Sotheby’s to sell score from estate of businessman and musician Gilbert Kaplan

Mahler-Resurrection-

A complete manuscript of Gustav Mahler’s Symphony no.2 in C minor (‘Resurrection’) will become the most valuable musical manuscript ever offered for sale when it is presented at Sotheby’s in London on 29 November. The auction house has given the 232-page score an estimated value ‘in excess of £3.5m’.

Written in the composer’s own hand between 1888 and 1894, the score contains Mahler’s original annotations, alterations and deletions. It has never been sold on the open market before.

In 1920 the composer’s widow Alma gave the manuscript to conductor Willem Mengelberg, a friend of Mahler’s. In 1984 the Mengelberg estate sold it to US entrepreneur and Mahler enthusiast Gilbert Kaplan, who had first heard the symphony performed live in 1965 and was inspired to learn how to conduct it.
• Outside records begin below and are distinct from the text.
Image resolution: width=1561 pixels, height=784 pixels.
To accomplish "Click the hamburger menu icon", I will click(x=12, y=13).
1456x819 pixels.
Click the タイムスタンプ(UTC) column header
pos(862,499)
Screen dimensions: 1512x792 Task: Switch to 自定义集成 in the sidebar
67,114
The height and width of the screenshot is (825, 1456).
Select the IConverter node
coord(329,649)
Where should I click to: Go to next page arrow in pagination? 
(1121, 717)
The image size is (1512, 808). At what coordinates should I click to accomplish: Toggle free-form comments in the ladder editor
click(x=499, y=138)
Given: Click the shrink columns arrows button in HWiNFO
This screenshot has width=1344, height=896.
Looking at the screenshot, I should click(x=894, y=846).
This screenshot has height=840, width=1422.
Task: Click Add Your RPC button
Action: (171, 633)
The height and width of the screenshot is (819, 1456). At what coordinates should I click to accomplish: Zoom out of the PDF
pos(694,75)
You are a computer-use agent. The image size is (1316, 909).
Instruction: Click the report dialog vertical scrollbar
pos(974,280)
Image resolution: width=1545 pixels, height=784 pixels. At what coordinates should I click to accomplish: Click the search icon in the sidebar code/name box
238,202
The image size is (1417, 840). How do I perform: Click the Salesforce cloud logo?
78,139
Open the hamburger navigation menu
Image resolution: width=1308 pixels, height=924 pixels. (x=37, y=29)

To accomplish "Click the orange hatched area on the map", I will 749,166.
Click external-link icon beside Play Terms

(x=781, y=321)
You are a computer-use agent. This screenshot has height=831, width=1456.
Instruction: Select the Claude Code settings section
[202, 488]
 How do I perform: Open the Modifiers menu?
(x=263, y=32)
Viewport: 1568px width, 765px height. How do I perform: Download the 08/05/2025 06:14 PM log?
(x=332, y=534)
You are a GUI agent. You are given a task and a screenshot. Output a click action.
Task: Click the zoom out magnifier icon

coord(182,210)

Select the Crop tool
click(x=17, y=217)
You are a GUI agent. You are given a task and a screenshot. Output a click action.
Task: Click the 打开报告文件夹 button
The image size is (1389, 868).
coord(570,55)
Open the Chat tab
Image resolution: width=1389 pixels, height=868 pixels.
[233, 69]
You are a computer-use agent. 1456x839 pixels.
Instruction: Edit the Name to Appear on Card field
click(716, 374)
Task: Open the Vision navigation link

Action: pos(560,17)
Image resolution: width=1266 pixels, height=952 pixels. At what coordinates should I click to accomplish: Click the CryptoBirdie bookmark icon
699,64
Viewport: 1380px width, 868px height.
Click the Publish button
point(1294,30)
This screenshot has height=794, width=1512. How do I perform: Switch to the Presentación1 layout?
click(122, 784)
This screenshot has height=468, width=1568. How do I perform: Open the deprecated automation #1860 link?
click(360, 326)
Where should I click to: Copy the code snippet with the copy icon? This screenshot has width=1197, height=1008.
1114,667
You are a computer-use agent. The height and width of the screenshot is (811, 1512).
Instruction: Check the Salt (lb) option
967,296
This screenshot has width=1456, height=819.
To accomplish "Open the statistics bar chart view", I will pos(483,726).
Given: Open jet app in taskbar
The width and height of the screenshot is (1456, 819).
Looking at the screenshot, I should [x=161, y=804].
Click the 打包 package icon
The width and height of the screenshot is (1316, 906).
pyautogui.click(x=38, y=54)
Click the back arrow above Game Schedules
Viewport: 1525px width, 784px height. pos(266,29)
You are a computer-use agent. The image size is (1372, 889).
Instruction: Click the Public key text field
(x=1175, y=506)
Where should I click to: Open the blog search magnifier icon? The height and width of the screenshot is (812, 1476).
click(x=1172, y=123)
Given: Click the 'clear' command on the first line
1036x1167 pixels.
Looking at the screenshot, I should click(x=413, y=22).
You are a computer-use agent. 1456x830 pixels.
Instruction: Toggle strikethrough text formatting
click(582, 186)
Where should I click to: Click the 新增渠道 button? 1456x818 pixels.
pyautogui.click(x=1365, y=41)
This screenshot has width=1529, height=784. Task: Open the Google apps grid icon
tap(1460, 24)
He went on to conduct the ‘Resurrection’ (and no other piece) more than 100 times around the world. He died in January this year and the manuscript is now being sold by his estate.

Simon Maguire, a senior specialist in Sotheby’s books and manuscripts department, said that the manuscript was ‘of truly outstanding historical importance’. ‘No complete symphony by Mahler, in the composer’s own hand, has ever been offered at auction,’ he added, ‘and probably none will be offered again.’